=== Task to complete ===
Write down the lines exactly as they appear, from the one that contains "Given: Click the letter 'k' on day 9" through the final line of the records, so that both ends are kept and no pictures come along.

Items listed in a dataset:

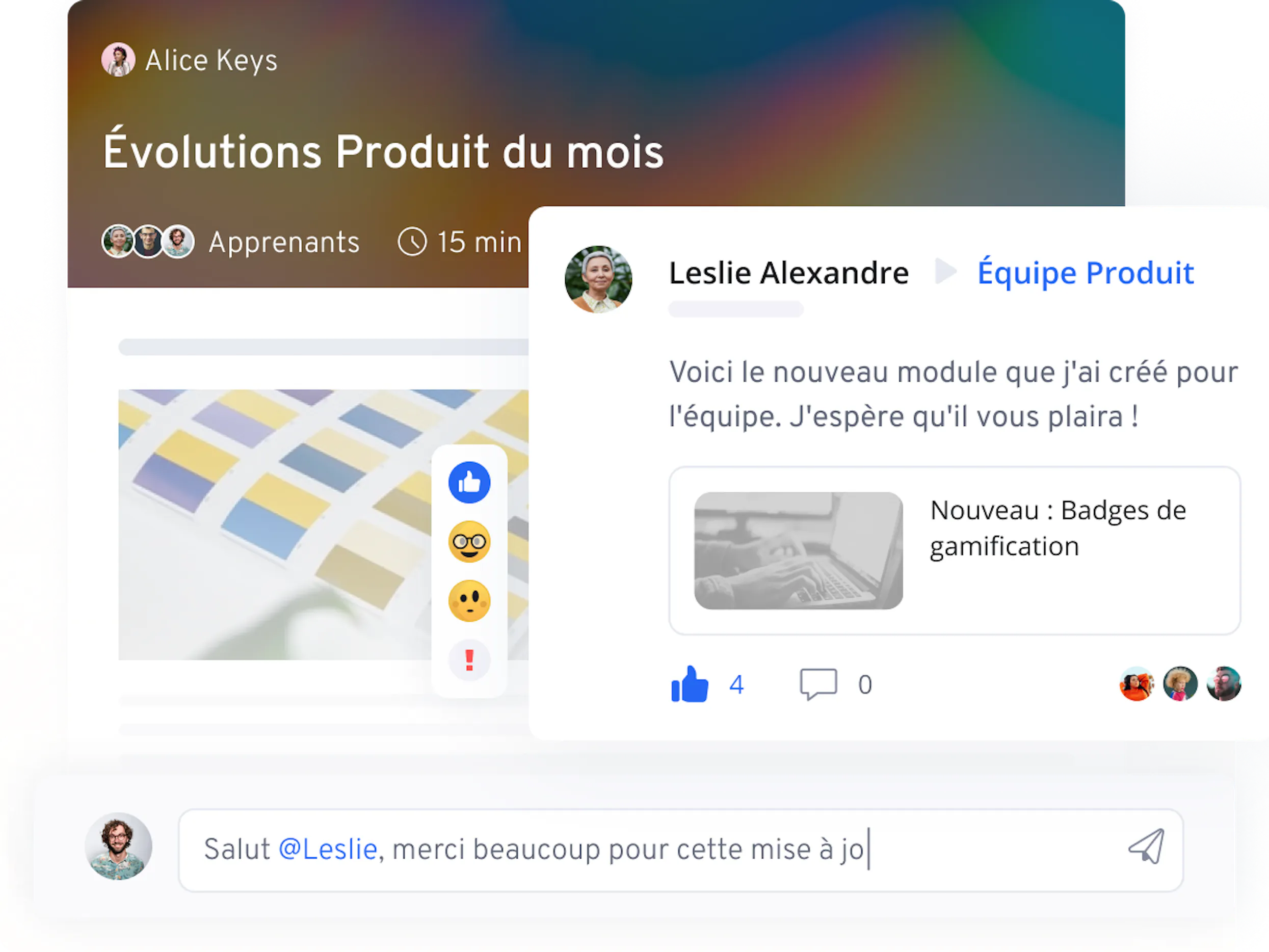Select the glasses smiley reaction emoji
The width and height of the screenshot is (1269, 952).
pyautogui.click(x=469, y=542)
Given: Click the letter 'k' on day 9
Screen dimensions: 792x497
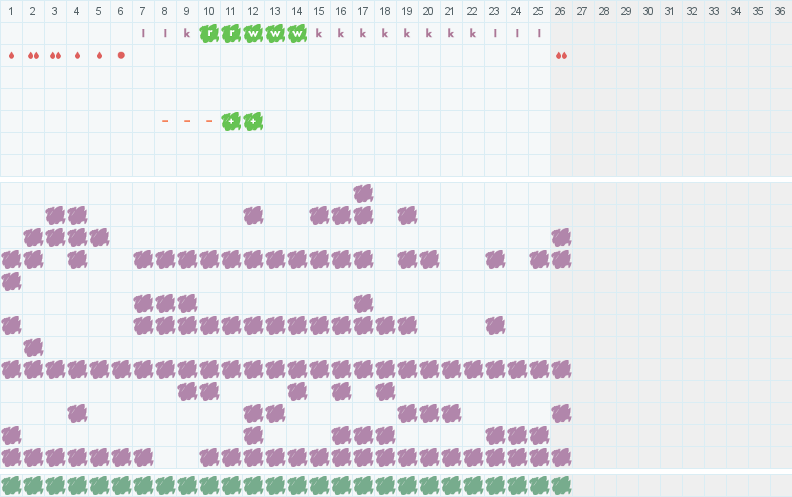Looking at the screenshot, I should 187,33.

=== Final answer ===
Given: Click the letter 'k' on day 9
Screen dimensions: 792x497
Looking at the screenshot, I should 187,33.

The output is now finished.